[INSTRUCTIONS FOR THE TASK]
Put each line of the data below, from its beginning through the line containing "Action: point(1595,35)", into a JSON list of strings, one string per line and with blank lines omitted.

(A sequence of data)
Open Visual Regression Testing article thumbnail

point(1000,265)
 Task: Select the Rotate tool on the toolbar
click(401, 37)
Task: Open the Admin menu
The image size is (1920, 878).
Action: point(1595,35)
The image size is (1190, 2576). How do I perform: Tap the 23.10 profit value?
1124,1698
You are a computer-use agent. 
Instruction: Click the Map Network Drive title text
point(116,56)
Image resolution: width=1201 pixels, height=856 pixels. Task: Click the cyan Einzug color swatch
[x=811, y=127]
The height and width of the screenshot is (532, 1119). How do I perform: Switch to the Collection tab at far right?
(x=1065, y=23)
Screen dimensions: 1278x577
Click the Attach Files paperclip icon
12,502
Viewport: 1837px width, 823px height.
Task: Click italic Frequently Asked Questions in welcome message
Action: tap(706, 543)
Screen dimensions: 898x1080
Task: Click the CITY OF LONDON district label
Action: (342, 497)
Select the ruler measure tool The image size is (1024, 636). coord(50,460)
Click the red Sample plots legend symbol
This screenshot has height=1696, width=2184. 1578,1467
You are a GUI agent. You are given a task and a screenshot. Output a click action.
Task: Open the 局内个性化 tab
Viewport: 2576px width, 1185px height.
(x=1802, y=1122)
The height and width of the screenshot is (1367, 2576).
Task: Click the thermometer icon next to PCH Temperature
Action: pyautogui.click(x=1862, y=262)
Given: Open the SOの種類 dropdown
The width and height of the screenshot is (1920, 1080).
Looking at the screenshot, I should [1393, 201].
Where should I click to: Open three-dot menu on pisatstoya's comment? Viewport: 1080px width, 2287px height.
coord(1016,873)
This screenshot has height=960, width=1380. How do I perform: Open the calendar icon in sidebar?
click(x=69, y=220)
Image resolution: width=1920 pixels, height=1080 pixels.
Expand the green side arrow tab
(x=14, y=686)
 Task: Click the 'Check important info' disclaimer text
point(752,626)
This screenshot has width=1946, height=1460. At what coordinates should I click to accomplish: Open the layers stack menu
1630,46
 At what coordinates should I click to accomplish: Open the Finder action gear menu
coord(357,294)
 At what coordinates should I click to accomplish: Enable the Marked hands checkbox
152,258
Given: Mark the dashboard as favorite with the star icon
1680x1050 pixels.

[WRITTEN REPLY]
[
  "Open Visual Regression Testing article thumbnail",
  "point(1000,265)",
  " Task: Select the Rotate tool on the toolbar",
  "click(401, 37)",
  "Task: Open the Admin menu",
  "The image size is (1920, 878).",
  "Action: point(1595,35)"
]